According to the SEC’s complaint, Homex filed for the Mexican equivalent of bankruptcy protection in April 2014 and emerged in October 2015 under new equity ownership. The company’s then-CEO and then-CFO have been on unpaid leave since May 2016. Homex has since undertaken significant remedial efforts and cooperated with the SEC’s investigation.

The SEC separately issued a trading suspension in the securities of Homex.

SEC Fines Promoters of Points-Based Pyramid Scheme

Two promoters agreed to settle charges that they conducted a pyramid scheme in Southern California, according to the SEC.

The SEC alleges that Renato Rodriguez of Downey, Calif.ornia, and Gutemberg Dos Santos of Las Vegas operated a business called Vizinova, secured investments from at least 100 investors, and proceeded to spend $1.4 million of investor funds on personal expenses, including the purchase of a home and a Lamborghini.

The SEC says their alleged scheme centered on a promise that investors would earn “points” that would yield a certain rate of return, typically $5,000 on an investment of $3,200. Rodriguez and Dos Santos allegedly conducted live presentations to investors and emphasized recruitment of other investors within their ethnic communities.

According to the SEC’s complaint, very few products actually existed for purchase or sale, and the accumulated points were irredeemable and worthless. Rodriguez and Dos Santos allegedly sold the points they accumulated to other investors.

Rodriguez and Dos Santos agreed to settle the SEC’s charges. Without admitting or denying the allegations in the SEC’s complaint, they agreed to pay $1.4 million in disgorgement plus penalties of $160,000 each.

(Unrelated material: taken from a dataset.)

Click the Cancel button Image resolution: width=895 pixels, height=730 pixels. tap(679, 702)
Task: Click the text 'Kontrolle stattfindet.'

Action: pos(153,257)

The settlement is subject to court approval.

SEC Obtains Final Judgment Against Former Senior Executive of BOK Financial Unit

The SEC obtained a final judgment on March 3 against Marrien Neilson, a former senior vice president at a subsidiary of Oklahoma-based BOK Financial, BOKF, NA, ordering her to pay $55,000 in monetary relief and never again to engage in corporate trust work related to municipal securities.

The SEC’s complaint – filed in federal court in New Jersey on Sept. 9 – alleged that Neilson was chiefly responsible for the failures of the bank’s corporate trust department while overseeing what turned out to be a series of fraudulent bond offerings managed by Christopher F. Brogdon, an Atlanta-based businessman. Brogdon was previously charged with fraud and ordered by the court to repay more than $86 million to investors. The SEC’s complaint charged Neilson with aiding and abetting Brogdon.

The SEC previously entered a cease-and-desist order requiring BOKF to pay more than $1.6 million to settle charges that it concealed numerous problems and red flags from investors in the Brogdon bond offerings.

Massachusetts Resident Gets 15 Months in Prison for Bilking Numerous BDs

Nathanial D. Ponn, a defendant in an ongoing SEC litigation, was sentenced on March 1 to 15 months imprisonment for orchestrating a three-year scheme that defrauded numerous brokerage firms, according to the SEC.

In addition, the court ordered Ponn to pay more than $20,000 in restitution to three brokerage firms for losses caused by his fraudulent conduct.

The SEC previously charged Massachusetts resident Ponn with conduct arising from the same facts underlying the criminal charges. According to the SEC’s complaint, Ponn defrauded numerous brokerage firms through bogus bank transfers to newly opened brokerage accounts that created the false appearance the brokerage accounts would have cash available upon the settlement of Ponn’s purchases of stocks and mutual fund shares.

According to the SEC, Ponn used temporary credits from the bogus transfers to purchase stock and mutual fund shares, which he repeatedly attempted to cash out or transfer to other financial institutions before the brokerages discovered that Ponn did not have actual money to fund the bank transfers.